Why would anyone want to be tattooed? The answer actually depends upon what time period and what culture you are talking about.
Tattooing is an ancient practice. Archaeologists have dug up 2500 year old mummies that had elaborate tattoos on their bodies. (see Siberian Mummy Has Detailed Tattoos.) Throughout time, different cultures have had different reasons for decorating themselves with tattoos. For some cultures tattoos had religious significance, while for others they were used to indicate a person’s rank and/or accomplishments. Yet others used them as part of an initiation ritual into adulthood – a sign for all to see that a boy could now be viewed as a man and was eligible to take a wife, or that a girl could now be viewed as a woman who could marry. Some believed tattoos had magical qualities that would give them strength and others believed they had healing powers (they would tattoo over the injured or sick area of their body). Some cultures used tattooing to punish convicted criminals who had their crime tattooed on their face for all to see. On the other hand, some religions such as Judaism, Islam, Zoroastrians and some Christian groups forbade tattooing, viewing it as a self-inflicted disfigurement. (See http://en.wikipedia.org/wiki/Tattoo#History)

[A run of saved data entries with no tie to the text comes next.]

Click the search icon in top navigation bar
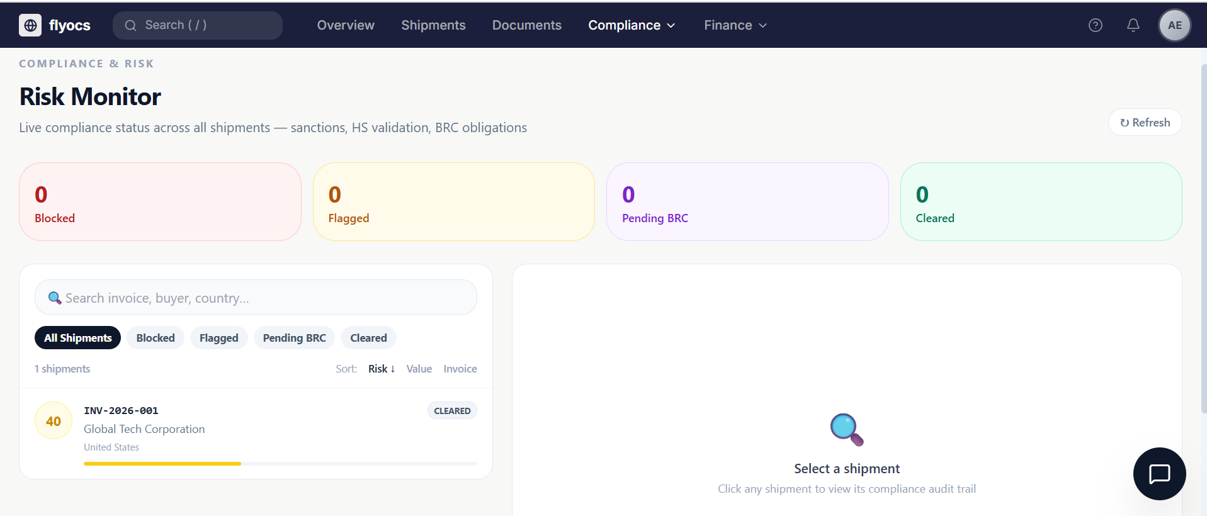tap(130, 25)
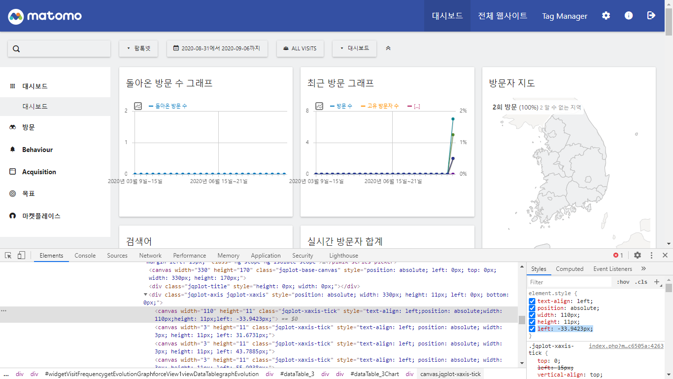Open the 대시보드 dropdown in the control bar

355,48
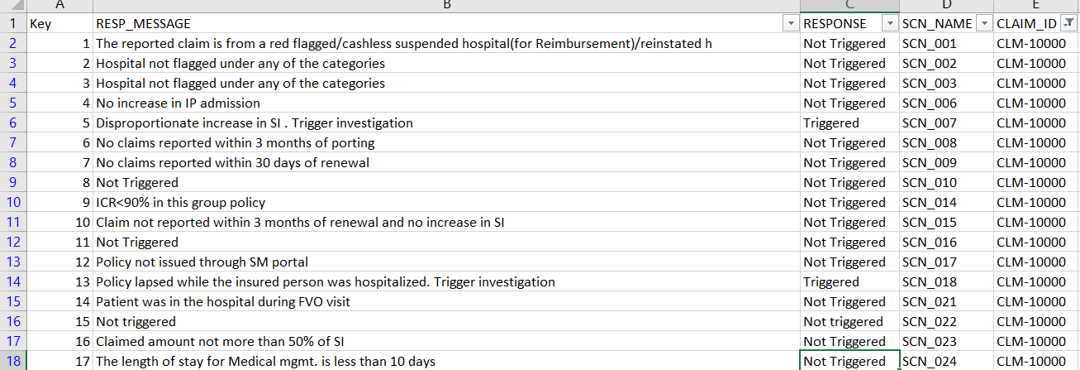Select the "Disproportionate increase in SI" message cell
The height and width of the screenshot is (370, 1080).
point(255,123)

In Western culture the word tattoo was first introduced by Captain James Cook, the Englishman who is commonly credited with the discovery of Australia. The word “tattoo” itself comes from the Tahitian word tatau. Cook wrote in the Endeavour’s Log: “Both sexes paint their Bodys, Tattow, as it is called in their Language. This is done by inlaying the Colour of Black under their skins, in such a manner as to be indelible.” Sir Joseph Banks, who was with Cook (and who was the one responsible for declaring Australia Terra Nullius), returned to England with a Tahitian tattoo. Many of Cook’s men also had themselves tattooed. The fashion caught on and tattoos gradually became common among sailors, military groups and working men. Few women had tattoos during this period. After World War 2 tattooing lost popularity, possibly because people began to associated it with the Nazis who tattooed Jewish prisoners during the Holocaust. Following the Vietnam war tattoos became common among bikie gang members and prison inmates, reflecting a spirit of rebellion against the authorities and norms of that time period.
According to Margo DeMello’s book, Bodies of Inscription: A Cultural History of the Modern Tattoo Community the current tattoo culture began in the 1970s with the tattoo designs being shaped by the dramatic social changes then occuring including gay and lesbian rights, the civil rights movement, the Black Power movement and women’s liberation. Peace signs, yin/yangs, dolphins, mushrooms, marijuana leaves and flowers began appearing on the bodies of people with middle-class values; something unheard of up until this time.
In the 1980s tattooing began to be viewed as art by some and self-taught tattooists began to make way for educated art graduates who became professional art design tattooists. During the 1990s, and particularly during the last 10 years, in Western culture tattoos began to be commonly seen among sporting, music and movie celebrities and have now become widely popular among the general public. (See History of tattooing)
This brings us to our time. Who is most likely to be get themselves tattooed today? Across all age groups 14% of people have at least one tattoo according to an Australian study undertaken by Deakin University, Who gets tattoos?. Their findings showed that the group most likely to get a tattoo in 2012 is young women in their 20s (over 29% have one). Overall results showed that men and women ages 20-39 were most likely to have a tattoo.
Now here is the thing I don’t get. While some people get a tattoo for a special reason such as to remember a loved one who is no longer with them or some such personal reason, it seems to me that most people today get their tattoo/s as a body decoration. As I see it then, this makes their reason for getting a tattoo the same as the reason why we choose our hair style, select the jewellery and makeup we wear and choose our cloth style. It is this I just do not get, because if the basic reason we are getting a tattoo is because we think it looks good on us, then really the reason we are getting a tattoo is fashion. The problem with fashion is that it does not last. What is fashionable today is out of fashion tomorrow. Of course this doesn’t matter with our hair, clothes, jewellery or makeup because we can just change these to fit the next fashion trend. Not so with a tattoo. No doubt this is why it is illegal in Victoria to get a tattoo if you are under 18 years of age. You really do need to be sure of what you are doing.
I mean, how would you feel if you had a hairdo like one of these but it was permanent – you COULD NOT CHANGE IT? Aarrrrgghhhhhhhh!
Source Chris Dlugosz
Perhaps this is why almost 20% of people who get a tattoo are prepared to go through the expensive and painful process of having it removed? So there it is. I just don’t get why a person in 2012 would get a tattoo to decorate themselves? WHY? Would someone please enlighten me?